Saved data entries
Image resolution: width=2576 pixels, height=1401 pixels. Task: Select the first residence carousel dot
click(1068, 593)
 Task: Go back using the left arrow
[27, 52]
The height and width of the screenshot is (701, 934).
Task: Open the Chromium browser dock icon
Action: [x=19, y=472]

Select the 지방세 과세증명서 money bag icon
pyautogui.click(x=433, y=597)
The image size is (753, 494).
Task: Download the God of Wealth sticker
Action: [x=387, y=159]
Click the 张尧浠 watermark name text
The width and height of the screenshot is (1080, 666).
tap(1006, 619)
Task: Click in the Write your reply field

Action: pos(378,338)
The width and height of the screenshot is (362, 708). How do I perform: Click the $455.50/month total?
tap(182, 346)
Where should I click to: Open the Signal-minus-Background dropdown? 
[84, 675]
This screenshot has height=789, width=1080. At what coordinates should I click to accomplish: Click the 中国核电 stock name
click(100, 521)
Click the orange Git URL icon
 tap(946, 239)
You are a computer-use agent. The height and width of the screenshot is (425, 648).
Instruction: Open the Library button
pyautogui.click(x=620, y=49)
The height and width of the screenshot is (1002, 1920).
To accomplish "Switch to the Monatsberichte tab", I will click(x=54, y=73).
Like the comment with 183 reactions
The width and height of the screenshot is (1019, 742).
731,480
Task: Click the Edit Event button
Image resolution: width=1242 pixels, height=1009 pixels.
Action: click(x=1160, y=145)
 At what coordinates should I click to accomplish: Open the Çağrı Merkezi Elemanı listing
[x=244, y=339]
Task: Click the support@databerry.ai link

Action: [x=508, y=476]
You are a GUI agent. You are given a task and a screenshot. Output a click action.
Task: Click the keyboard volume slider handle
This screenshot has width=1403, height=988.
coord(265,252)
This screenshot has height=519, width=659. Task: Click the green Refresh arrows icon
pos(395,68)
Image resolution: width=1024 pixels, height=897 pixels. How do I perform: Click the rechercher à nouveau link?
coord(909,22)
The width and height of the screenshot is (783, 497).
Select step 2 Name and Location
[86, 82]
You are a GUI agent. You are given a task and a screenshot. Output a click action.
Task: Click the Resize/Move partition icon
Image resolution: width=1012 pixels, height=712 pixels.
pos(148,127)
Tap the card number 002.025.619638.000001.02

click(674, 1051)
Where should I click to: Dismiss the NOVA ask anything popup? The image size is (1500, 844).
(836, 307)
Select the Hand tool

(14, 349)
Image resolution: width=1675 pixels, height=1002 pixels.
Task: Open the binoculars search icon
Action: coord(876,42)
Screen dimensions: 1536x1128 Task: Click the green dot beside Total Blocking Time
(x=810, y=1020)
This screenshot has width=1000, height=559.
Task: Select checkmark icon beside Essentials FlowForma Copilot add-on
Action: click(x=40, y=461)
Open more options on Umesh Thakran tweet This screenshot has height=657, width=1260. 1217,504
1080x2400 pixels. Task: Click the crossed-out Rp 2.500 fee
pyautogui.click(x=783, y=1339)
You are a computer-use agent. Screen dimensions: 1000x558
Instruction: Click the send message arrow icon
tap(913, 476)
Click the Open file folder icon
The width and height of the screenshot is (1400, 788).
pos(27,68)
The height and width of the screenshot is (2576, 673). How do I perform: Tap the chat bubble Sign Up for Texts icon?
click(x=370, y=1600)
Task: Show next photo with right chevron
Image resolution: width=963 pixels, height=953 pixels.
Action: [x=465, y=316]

§ **TASK PROMPT**:
The answer must be a verbatim transcription of the entries above, from the first line through the line that contains "The height and width of the screenshot is (1002, 1920).", and nothing more.

§ **EXERCISE SOLUTION**:
Image resolution: width=2576 pixels, height=1401 pixels. Task: Select the first residence carousel dot
click(1068, 593)
 Task: Go back using the left arrow
[27, 52]
The height and width of the screenshot is (701, 934).
Task: Open the Chromium browser dock icon
Action: [x=19, y=472]

Select the 지방세 과세증명서 money bag icon
pyautogui.click(x=433, y=597)
The image size is (753, 494).
Task: Download the God of Wealth sticker
Action: [x=387, y=159]
Click the 张尧浠 watermark name text
The width and height of the screenshot is (1080, 666).
tap(1006, 619)
Task: Click in the Write your reply field

Action: pos(378,338)
The width and height of the screenshot is (362, 708). How do I perform: Click the $455.50/month total?
tap(182, 346)
Where should I click to: Open the Signal-minus-Background dropdown? 
[84, 675]
This screenshot has height=789, width=1080. At what coordinates should I click to accomplish: Click the 中国核电 stock name
click(100, 521)
Click the orange Git URL icon
 tap(946, 239)
You are a computer-use agent. The height and width of the screenshot is (425, 648).
Instruction: Open the Library button
pyautogui.click(x=620, y=49)
The height and width of the screenshot is (1002, 1920).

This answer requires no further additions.